In Ryan v. New York City Health & Hosps. Corp., 2017 NY Slip Op 32627(U) (Sup. Ct. NY Cty. Index 152457 /17 Dec. 15, 2017), the court, inter alia, dismissed plaintiff’s New York Labor Law 740 whistleblower claim.
This action arose from an incident in which plaintiff was “attacked and forcibly pushed” by another employee, resulting in injuries to her neck, shoulder, and back. Plaintiff was eventually terminated. She sued, alleging violations of (inter alia) New York’s whistleblower statute, Labor Law 740.
The court summarized the law:
Labor Law 740, was designed to prevent health care employers from taking retaliatory action against a health care employee who “discloses, or threatens to disclose to a supervisor or to a public body an activity, policy or practice of the employer that is in violation of law, rule or regulation which violation creates and presents a substantial and specific danger to the public health or safety, or which constitutes health care fraud.” Labor Law 740(2)(a); see also 2002 NY ALS 24. In order to proceed with a claim under Labor Law 740, a plaintiff must identify the “substantial and specific danger to the public health and safety” that was disclosed or threatened to be disclosed.
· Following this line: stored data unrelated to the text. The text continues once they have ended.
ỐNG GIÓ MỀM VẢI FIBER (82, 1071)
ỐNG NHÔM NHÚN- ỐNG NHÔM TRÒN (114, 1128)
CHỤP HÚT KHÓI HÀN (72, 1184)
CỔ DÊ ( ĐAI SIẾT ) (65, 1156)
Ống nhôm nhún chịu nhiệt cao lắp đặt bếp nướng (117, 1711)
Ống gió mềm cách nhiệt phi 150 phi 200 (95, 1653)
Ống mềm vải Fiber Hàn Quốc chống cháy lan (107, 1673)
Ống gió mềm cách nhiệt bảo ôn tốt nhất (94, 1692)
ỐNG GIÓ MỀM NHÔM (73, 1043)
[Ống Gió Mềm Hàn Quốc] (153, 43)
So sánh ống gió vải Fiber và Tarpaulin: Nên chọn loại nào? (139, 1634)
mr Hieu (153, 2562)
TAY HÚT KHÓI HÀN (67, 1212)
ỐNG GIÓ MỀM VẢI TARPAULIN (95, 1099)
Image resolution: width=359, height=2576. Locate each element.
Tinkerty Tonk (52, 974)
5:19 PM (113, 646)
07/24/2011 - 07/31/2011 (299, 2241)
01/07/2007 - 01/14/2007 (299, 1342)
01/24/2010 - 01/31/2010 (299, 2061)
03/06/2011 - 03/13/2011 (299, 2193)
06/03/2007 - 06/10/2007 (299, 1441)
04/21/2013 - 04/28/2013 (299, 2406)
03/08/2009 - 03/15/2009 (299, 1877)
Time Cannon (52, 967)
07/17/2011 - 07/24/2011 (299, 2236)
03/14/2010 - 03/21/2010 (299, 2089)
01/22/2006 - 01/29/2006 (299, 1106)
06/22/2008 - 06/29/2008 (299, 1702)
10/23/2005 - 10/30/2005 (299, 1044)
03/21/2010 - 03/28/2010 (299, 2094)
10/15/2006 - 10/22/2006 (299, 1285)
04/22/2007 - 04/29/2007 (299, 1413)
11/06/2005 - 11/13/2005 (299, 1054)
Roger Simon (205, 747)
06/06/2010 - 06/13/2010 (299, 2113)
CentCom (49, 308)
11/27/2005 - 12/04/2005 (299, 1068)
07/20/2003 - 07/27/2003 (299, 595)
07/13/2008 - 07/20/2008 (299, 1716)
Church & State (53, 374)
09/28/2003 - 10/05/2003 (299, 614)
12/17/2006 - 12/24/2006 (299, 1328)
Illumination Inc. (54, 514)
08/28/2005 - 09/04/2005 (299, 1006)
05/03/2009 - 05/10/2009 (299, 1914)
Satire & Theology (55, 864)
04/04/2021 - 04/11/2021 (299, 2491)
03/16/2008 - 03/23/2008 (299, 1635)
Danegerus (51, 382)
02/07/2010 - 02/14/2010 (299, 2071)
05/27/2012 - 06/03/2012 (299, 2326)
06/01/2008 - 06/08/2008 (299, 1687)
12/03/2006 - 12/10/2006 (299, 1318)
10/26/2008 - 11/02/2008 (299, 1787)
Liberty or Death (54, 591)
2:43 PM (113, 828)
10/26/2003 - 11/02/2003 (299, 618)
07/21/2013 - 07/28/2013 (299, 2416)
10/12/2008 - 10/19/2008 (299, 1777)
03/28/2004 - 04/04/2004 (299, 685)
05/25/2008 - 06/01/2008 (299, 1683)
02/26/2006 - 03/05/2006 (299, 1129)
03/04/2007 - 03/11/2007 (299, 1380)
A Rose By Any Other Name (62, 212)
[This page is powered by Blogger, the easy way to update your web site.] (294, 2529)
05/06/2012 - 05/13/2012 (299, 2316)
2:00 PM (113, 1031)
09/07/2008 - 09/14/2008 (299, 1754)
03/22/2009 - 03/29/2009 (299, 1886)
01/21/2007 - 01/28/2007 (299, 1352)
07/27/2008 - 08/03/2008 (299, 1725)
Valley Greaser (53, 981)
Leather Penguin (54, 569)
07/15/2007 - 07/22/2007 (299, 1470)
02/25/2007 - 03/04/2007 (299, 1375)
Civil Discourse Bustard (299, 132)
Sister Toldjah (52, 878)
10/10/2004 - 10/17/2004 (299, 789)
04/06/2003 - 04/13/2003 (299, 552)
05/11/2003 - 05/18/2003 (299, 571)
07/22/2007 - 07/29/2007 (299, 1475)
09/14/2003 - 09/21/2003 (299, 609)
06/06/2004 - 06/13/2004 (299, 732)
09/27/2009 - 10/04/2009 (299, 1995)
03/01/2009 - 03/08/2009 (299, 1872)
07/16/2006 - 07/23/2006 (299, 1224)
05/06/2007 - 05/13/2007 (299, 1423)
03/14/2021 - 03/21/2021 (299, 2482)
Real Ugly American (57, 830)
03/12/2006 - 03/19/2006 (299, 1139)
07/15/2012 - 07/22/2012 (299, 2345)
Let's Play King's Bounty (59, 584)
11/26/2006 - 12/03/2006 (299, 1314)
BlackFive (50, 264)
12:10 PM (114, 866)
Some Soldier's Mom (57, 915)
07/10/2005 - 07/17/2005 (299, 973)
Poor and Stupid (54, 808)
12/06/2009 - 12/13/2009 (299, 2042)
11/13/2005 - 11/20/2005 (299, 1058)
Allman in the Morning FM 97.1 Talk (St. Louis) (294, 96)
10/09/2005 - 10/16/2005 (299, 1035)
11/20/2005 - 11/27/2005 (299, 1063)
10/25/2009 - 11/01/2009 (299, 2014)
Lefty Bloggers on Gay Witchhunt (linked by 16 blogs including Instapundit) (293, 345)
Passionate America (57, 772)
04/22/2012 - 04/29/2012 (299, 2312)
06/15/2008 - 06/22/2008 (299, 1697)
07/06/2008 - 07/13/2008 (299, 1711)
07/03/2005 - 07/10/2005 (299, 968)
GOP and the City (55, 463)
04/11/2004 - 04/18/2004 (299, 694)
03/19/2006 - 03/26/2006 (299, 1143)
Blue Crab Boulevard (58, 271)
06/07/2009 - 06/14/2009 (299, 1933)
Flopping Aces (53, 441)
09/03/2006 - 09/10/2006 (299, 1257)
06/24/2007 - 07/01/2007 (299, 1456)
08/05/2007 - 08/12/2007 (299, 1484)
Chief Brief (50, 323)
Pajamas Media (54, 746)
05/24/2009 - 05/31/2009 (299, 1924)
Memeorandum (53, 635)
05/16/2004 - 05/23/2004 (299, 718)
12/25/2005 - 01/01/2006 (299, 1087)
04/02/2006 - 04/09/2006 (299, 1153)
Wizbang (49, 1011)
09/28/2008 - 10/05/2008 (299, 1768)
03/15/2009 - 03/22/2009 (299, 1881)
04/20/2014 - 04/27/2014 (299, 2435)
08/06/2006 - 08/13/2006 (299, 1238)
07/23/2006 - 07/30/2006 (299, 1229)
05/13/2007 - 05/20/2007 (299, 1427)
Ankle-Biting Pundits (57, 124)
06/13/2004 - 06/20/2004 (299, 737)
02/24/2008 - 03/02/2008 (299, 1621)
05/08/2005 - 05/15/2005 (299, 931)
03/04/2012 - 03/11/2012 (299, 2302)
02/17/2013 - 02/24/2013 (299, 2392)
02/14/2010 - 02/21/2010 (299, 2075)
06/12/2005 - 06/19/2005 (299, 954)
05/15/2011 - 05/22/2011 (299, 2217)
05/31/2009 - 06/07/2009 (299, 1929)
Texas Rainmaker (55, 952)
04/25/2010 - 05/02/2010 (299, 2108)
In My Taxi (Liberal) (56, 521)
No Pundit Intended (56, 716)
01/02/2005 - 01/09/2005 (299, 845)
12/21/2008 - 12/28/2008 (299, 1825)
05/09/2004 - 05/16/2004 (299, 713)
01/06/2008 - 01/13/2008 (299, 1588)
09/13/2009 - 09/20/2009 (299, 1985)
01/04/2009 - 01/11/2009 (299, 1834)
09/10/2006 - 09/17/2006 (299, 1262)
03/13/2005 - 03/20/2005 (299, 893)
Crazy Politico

Id. Further, where a plaintiff asserts Labor Law 740 claims, “[t]he law requires that there be not only an actual,
as opposed to a possible violation, but also an actual and substantial present danger to the public health. Reasonable belief as a basis for protection under Labor Law § 7 40 will not suffice.,,
In sum, plaintiff’s claim failed because she was unable to identify a “substantial and specific danger to the public health and safety.”